----- Given passage -----

As an educational project (focusing on my own mastery of deep learning concepts), this framework is primarily compatible with solving multi-class problems (>2). It was designed to address the problem of digit recognition using the MNIST database.

The results highlight the learning capabilities of the model.

![](/data/images/loss_and_acc.png "Loss and accuracy during training.")
![](/data/images/testset_perf.png "Validation performances")

![](/data/images/testset_conf.png "Validation confusion matrix")

The validation test shows accuracy ranging from 92-95%. Goal of this project was not to achieve 99% accuracy but decent learning capabilities, since this implementation is from scratch.

However, a test with a second, smaller dataset of hand-written digits formatted in the same way yields poorer results (shown bellow). A basic hypothesis would be overfitting on the MNIST dataset features so the model struggles with slightly different pixel colorations.

![](/data/images/devset_perf.png "Devset performances")

![](/data/images/devset_conf.png "Devset confusion matrix")

I have not focused much on improving the results of this test since it is not the project's goal, but there is room for improvement, especially in data formatting more than in the neural network's capability. For more details on the data from the second validation test, see the notebook titled: `image_extraction_for_devset_validation.ipynb`.

-----

▸ **Exercises**:
A – Extract the text of the MNIST digit-recognition project description between "However, a test" and "different pixel colorations.", inclusive.
B – Write the next part of the MNIST digit-recognition project description, starting after its final sentence.
You will not need the listing.

----- Data segment -----

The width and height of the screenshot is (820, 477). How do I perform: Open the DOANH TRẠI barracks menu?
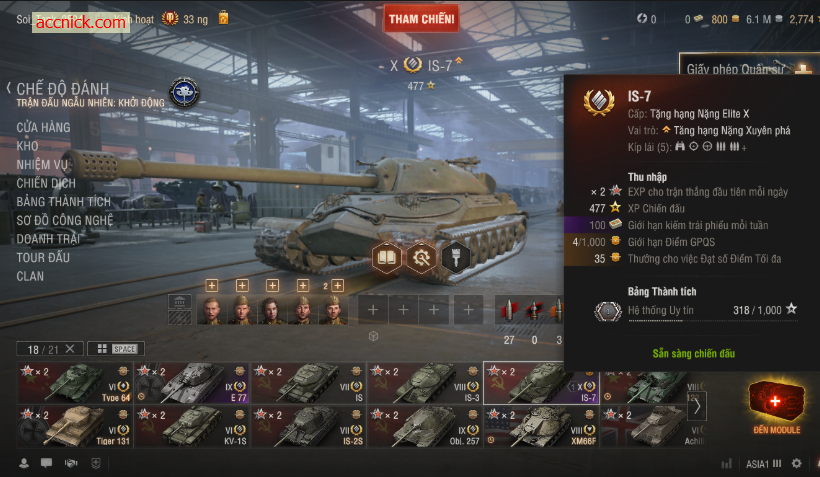point(50,239)
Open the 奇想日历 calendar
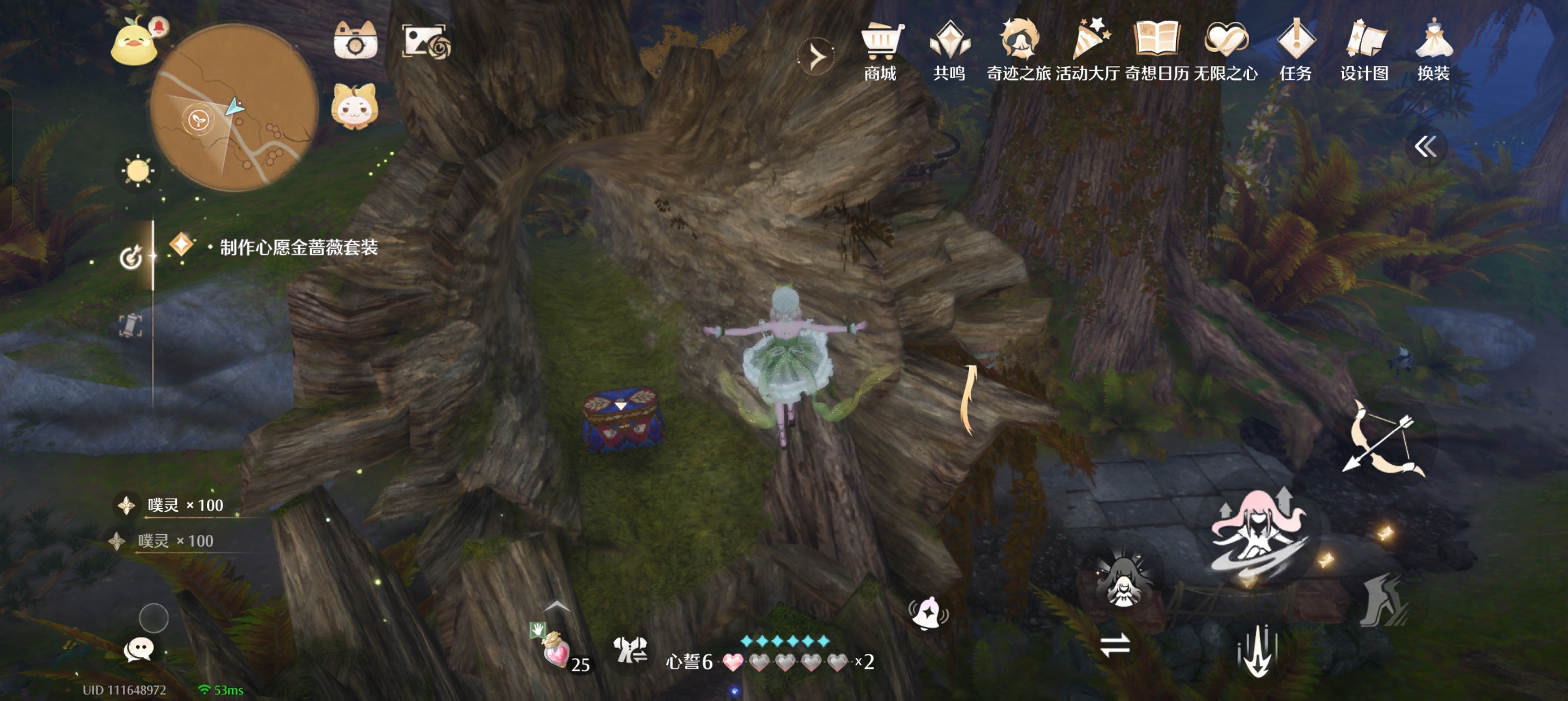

-----

▸ **The answers**:
A –
However, a test with a second, smaller dataset of hand-written digits formatted in the same way yields poorer results (shown bellow). A basic hypothesis would be overfitting on the MNIST dataset features so the model struggles with slightly different pixel colorations.

B –
I also suspect this implementation to overfit on the MNIST dataset so it struggles with slightly different data representation such as the test one. In order to improve this, I suggest to implement Dropout layers so the neural network is more capable of generalization and less sensitive to overfitting.

The `mnist_with_tensorflow.ipynb` notebook compares this implementation with TensorFlow, a leading industry deep learning framework.

## Areas for Improvement

- Enhance the complexity of the framework by implementing additional types of layers such as Dropout, convolutions...
- Improve the compatibility of activation functions, optimizers, and loss functions to enrich the framework.
- Enable saving and loading a model (hyperparameters, weights, biases...).
- Optimize memory and CPU usage (numpy, Cython...).